COPD affects all aspects of a person’s life. Socialization may be reduced when friends and family avoid the patient with COPD because of annoying coughs, excessive sputum, or dyspnea. The patient may be isolated because dyspnea causes fatigue or because of embarrassment from coughing and excessive sputum production.
Ask the patient about interests and hobbies to assess whether socialization has decreased or whether hobbies cause exposure to irritants. Ask about home conditions for exposure to smoke or crowded living conditions that promote transmission of respiratory infections.
Economic status may be affected by the disease through changes in income and health insurance coverage. Severe COPD may require role changes that have a negative impact on self-image. Drugs, especially the metered dose inhalers (MDIs) and dry powder inhalers (DPI), are expensive, and many patients with limited incomes may use them only during exacerbations and not as prescribed on a scheduled basis.
Anxiety and fear related to dyspnea and feelings of breathlessness may reduce the patient’s ability to participate in a full life. Work, family, social, and sexual roles can be affected. Encourage the patient and family to express their feelings about the limitations on lifestyle and disease progression. Assess their awareness and use of support groups and services.
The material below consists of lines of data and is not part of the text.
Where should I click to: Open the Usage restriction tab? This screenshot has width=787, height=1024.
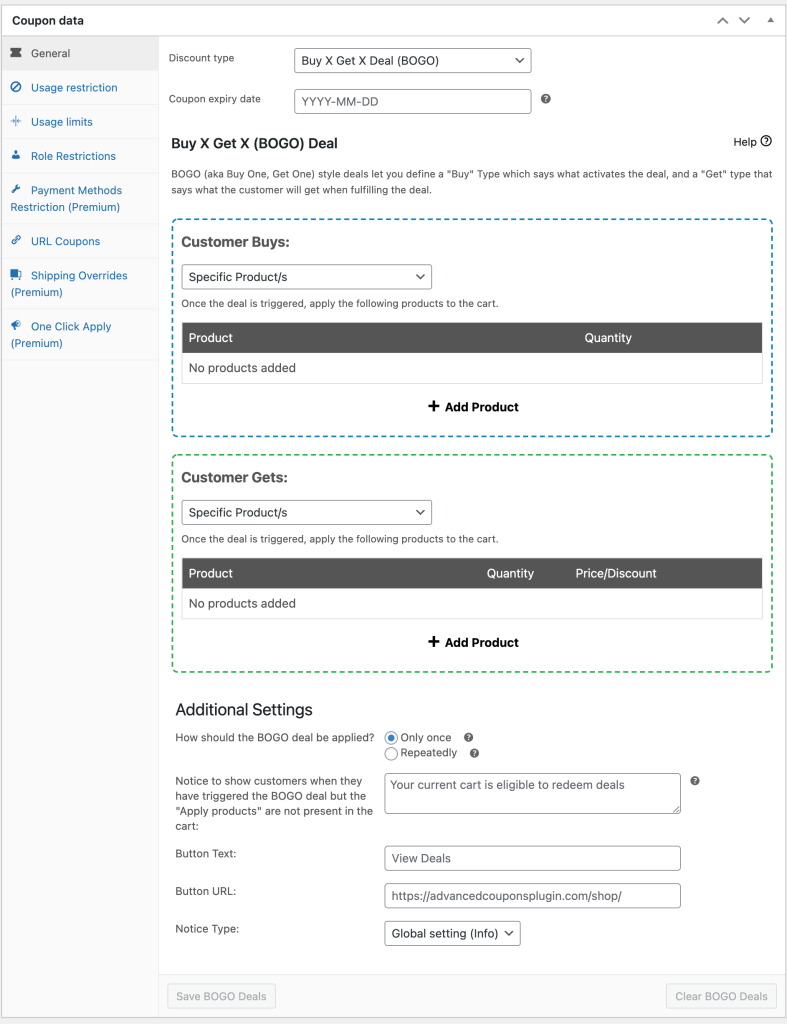coord(74,88)
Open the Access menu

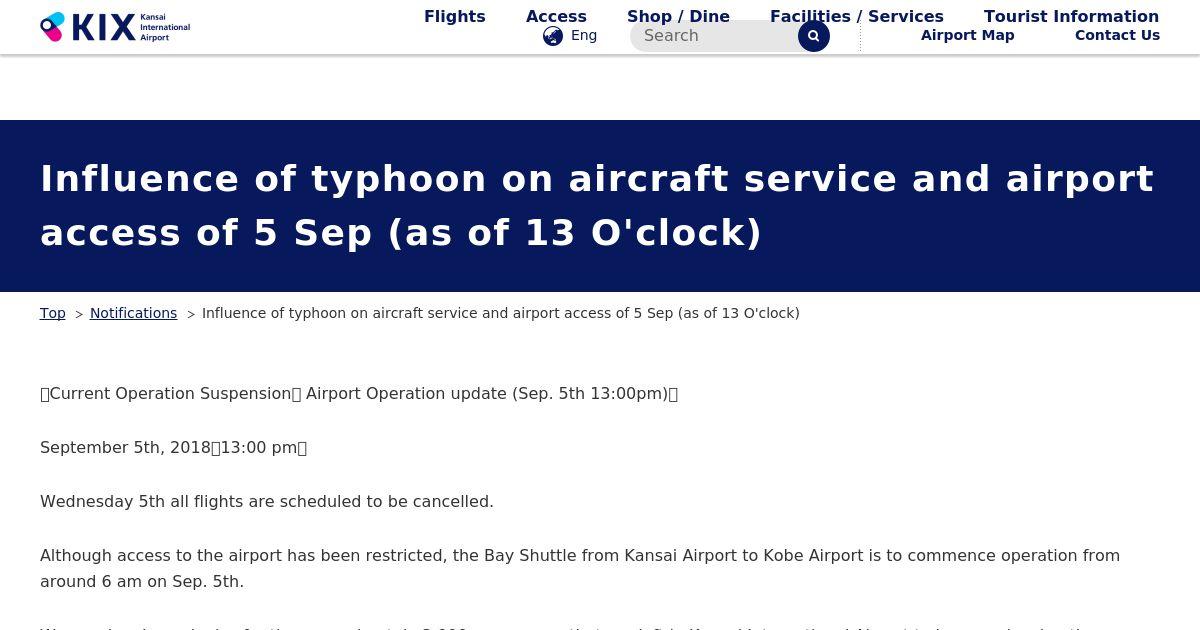(556, 16)
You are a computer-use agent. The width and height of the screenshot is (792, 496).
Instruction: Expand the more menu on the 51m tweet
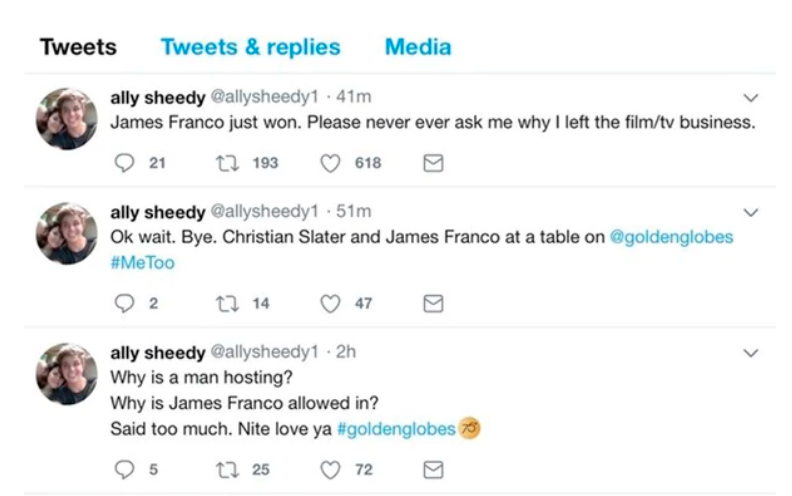[x=752, y=213]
Arterial blood gas (ABG) values identify abnormal oxygenation, ventilation, and acid-base status. Compare serial or repeated ABG values to assess changes in the patient’s respiratory status. Once baseline ABG values are obtained, pulse oximetry can gauge the response to treatment. As COPD worsens, the amount of oxygen in the blood decreases (hypoxemia) and the amount of carbon dioxide in the blood increases (hypercarbia). Chronic respiratory acidosis (increased arterial carbon dioxide [PaCO2]) then results; metabolic alkalosis (increased arterial bicarbonate) occurs as compensation by kidney retention of bicarbonate. This change is seen on ABGs as an elevation of , although pH remains lower than normal. Not all patients with COPD are carbon dioxide retainers, even when hypoxemia is present. Carbon dioxide diffuses more easily across lung membranes than does oxygen. Hypercarbia is a problem in advanced emphysema (because the alveoli are affected) rather than in bronchitis (wherein the airways are affected). For more detailed information about acidosis, see Chapter 14.
Sputum samples are obtained for culture from hospitalized patients with an acute respiratory infection. The infection is treated on the basis of manifestations and the common bacterial organisms. A WBC count helps confirm the presence of infection.
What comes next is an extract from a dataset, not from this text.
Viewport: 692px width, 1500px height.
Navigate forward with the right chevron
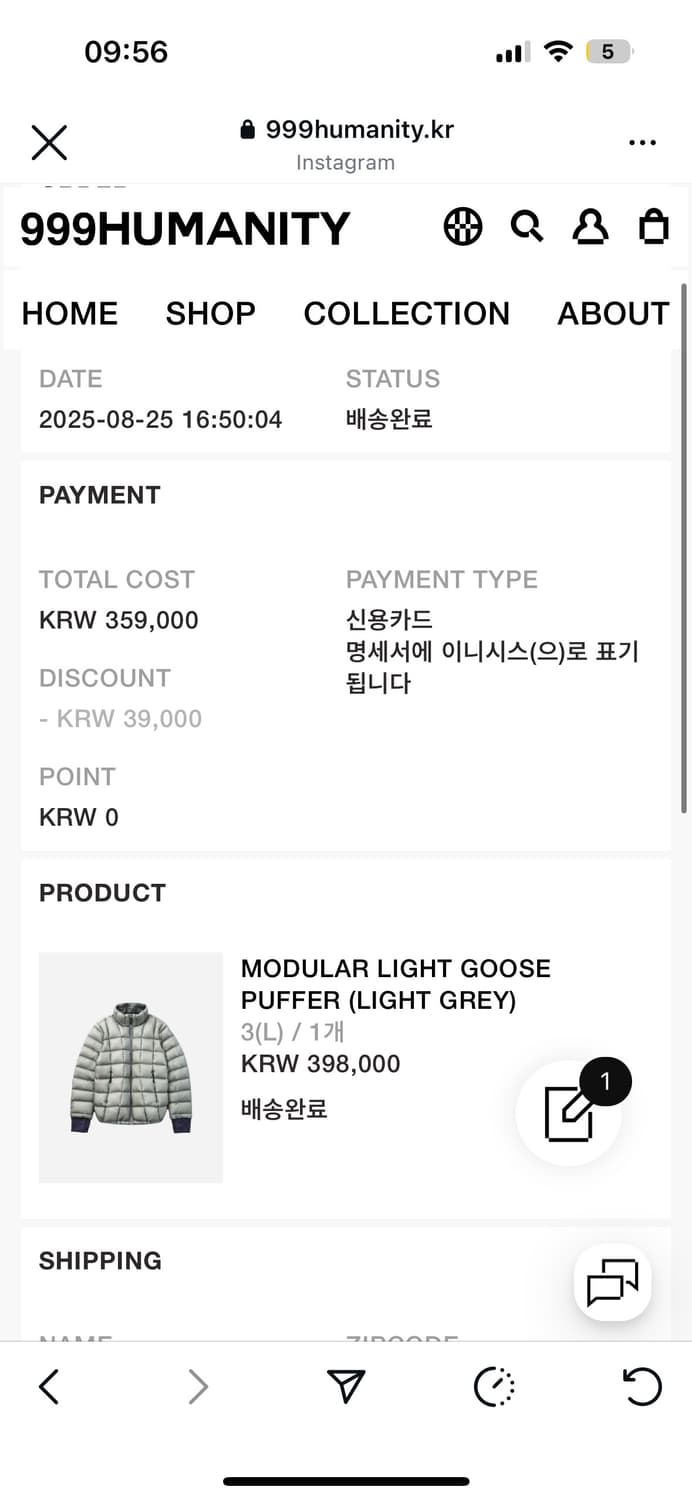point(197,1386)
Other blood tests include hemoglobin and hematocrit to determine polycythemia (a compensatory increase in red blood cells [RBCs] in the chronically hypoxic patient). Serum electrolyte levels are examined because acidosis can change electrolyte values. Low phosphate, potassium, calcium, and magnesium levels reduce muscle strength. In patients with a family history of COPD, serum AAT levels may be drawn.